» **Text excerpt**:
>> Start

[Mesa-dev] [PATCH] loader/dri3: Overhaul dri3_update_num_back

Tue Sep 6 03:41:50 UTC 2016

On 02/09/16 11:46 PM, Axel Davy wrote:
> Le 02/09/2016 à 16:41, Axel Davy a écrit :
>> Le 02/09/2016 à 03:06, Michel Dänzer a écrit :
>>> On 02/09/16 12:37 AM, Alex Deucher wrote:
>>>> On Thu, Sep 1, 2016 at 11:28 AM, Jason Ekstrand
>>>> <jason at jlekstrand.net> wrote:
>>>>> On Aug 31, 2016 11:39 PM, "Michel Dänzer" <michel at daenzer.net> wrote:
>>>>>> On 01/09/16 02:05 PM, Jason Ekstrand wrote:
>>>>>>> On Wed, Aug 31, 2016 at 7:00 PM, Michel Dänzer <michel at daenzer.net
>>>>>>> <mailto:michel at daenzer.net>> wrote:
>>>>>>>
>>>>>>>      That said, I'd be interested in hearing about any test cases
>>>>>>> where 4
>>>>>>>      buffers provide a significant boost over 3.
>>>>>>>
>>>>>>>
>>>>>>> A little history that may be useful: Quadbuffering was originally
>>>>>>> added
>>>>>>> for DRI3+present here:
>>>>>>>
>>>>>>>
>>>>>>> https://cgit.freedesktop.org/mesa/mesa/commit/?id=f7a355556ef5fe23056299a77414f9ad8b5e5a1d
>>>>>>>
>>>>>> So the commit message claims. If you look at the code after that
>>>>>> change
>>>>>> though, it's basically impossible to end up with 4 buffers (at least
>>>>>> permanently), since it would require all these conditions to be
>>>>>> true at
>>>>>> the same:
>>>>>>
>>>>>> 1. priv->flipping (the last Present request was completed as a flip)
>>>>>> 2. !(priv->present_capabilities & XCB_PRESENT_CAPABILITY_ASYNC)
>>>>>> (the X
>>>>>>     driver doesn't support async flips)
>>>>>> 3. priv->swap_interval == 0
>>>>>>
>>>>>> Given 2, 1 & 3 are mutually exclusive.
>>>>> I'm not seeing how 1 & 3 are mutually exclusive. priv->swap_interval
>>>>> doesn't seem to have anything to do with whether or not you're
>>>>> flipping.
>>> priv->swap_interval == 0 can only use flips if async flips are
>>> supported.
>> This may not be always true.

It is with the current Present implementation in xserver.

>> In particular with my XWayland Present implementation (yeah it's been
>> years, perhaps time to work on it again), you could have:
>> . 1 buffer on the screen
>> . 1 buffer scheduled for next flip kernel side
>> . 1 buffer old than the previous buffers, and that will get scheduled
>> for flip after if no new buffer arrives (and will be released if a new
>> buffer arrives)
> I meant "newer" of course
>>
>> All three kept by the Wayland compositor.
>> Thus you need a fourth buffer to keep rendering.

The same logic could be implemented in the core Present code in xserver.

>> End

» **Supplied information**:
>> Start

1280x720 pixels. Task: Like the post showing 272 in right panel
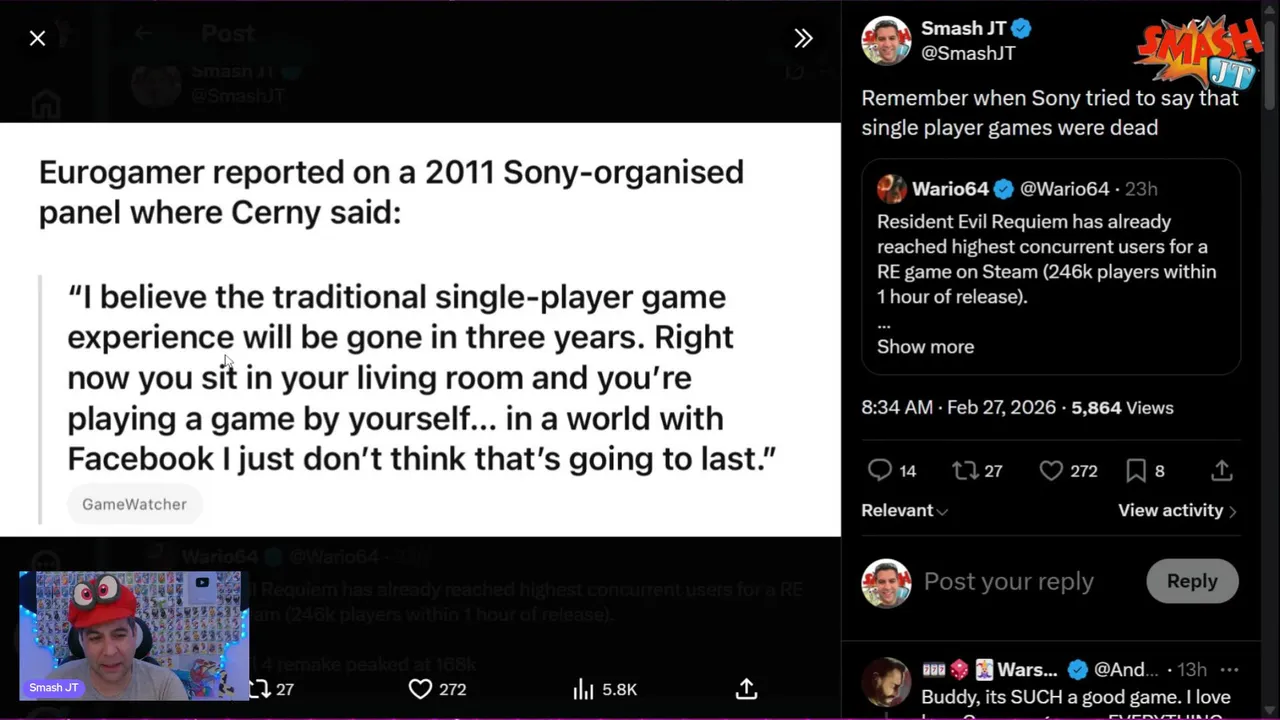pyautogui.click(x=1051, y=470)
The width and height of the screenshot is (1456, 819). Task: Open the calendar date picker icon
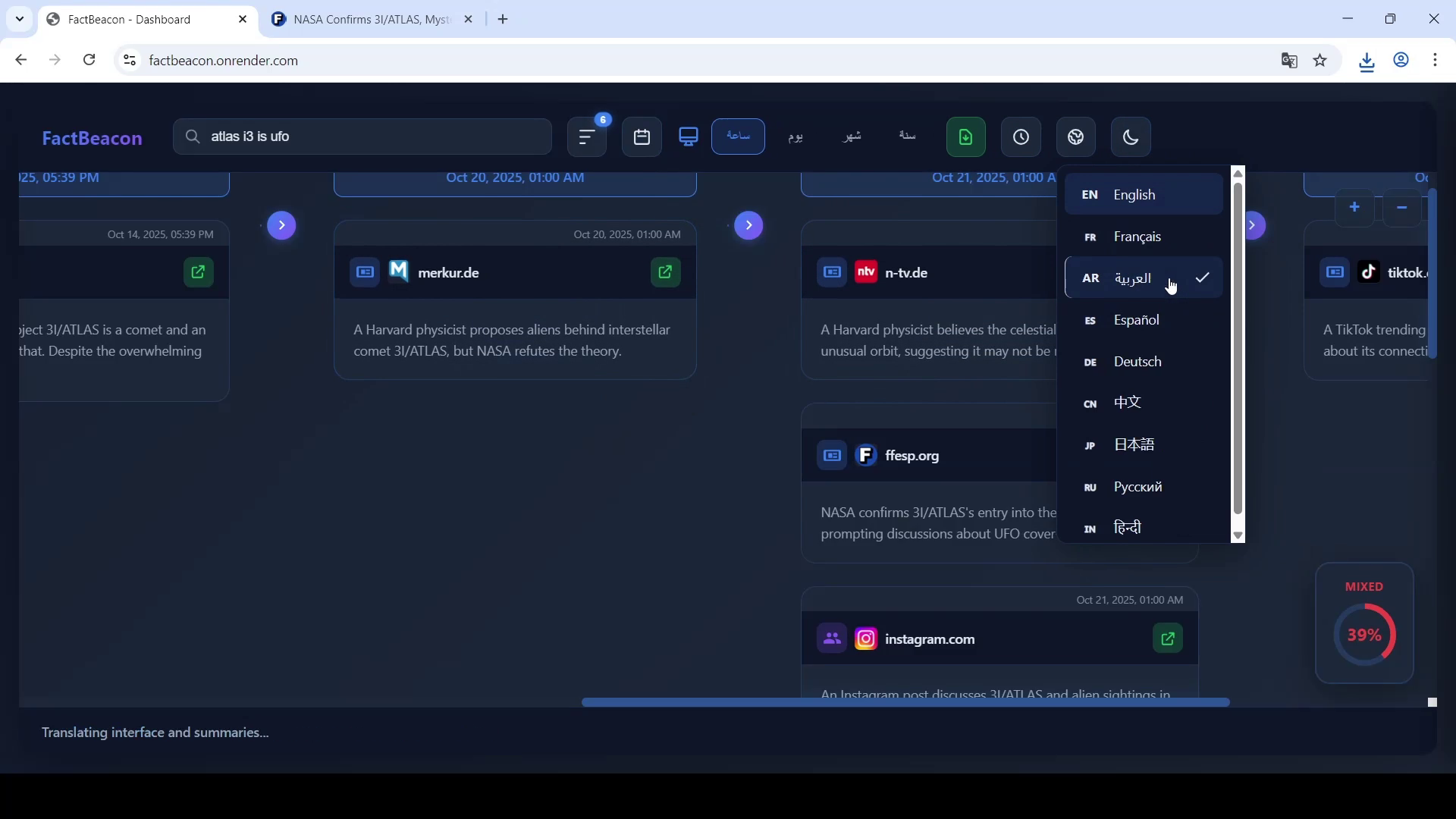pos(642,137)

>> End

» **Stated exercise**:
Output everything in the Mesa patch thread from "On 02/09/16 11:46" down to "boost over 3.", unchanged.

» **Response to the exercise**:
On 02/09/16 11:46 PM, Axel Davy wrote:
> Le 02/09/2016 à 16:41, Axel Davy a écrit :
>> Le 02/09/2016 à 03:06, Michel Dänzer a écrit :
>>> On 02/09/16 12:37 AM, Alex Deucher wrote:
>>>> On Thu, Sep 1, 2016 at 11:28 AM, Jason Ekstrand
>>>> <jason at jlekstrand.net> wrote:
>>>>> On Aug 31, 2016 11:39 PM, "Michel Dänzer" <michel at daenzer.net> wrote:
>>>>>> On 01/09/16 02:05 PM, Jason Ekstrand wrote:
>>>>>>> On Wed, Aug 31, 2016 at 7:00 PM, Michel Dänzer <michel at daenzer.net
>>>>>>> <mailto:michel at daenzer.net>> wrote:
>>>>>>>
>>>>>>>      That said, I'd be interested in hearing about any test cases
>>>>>>> where 4
>>>>>>>      buffers provide a significant boost over 3.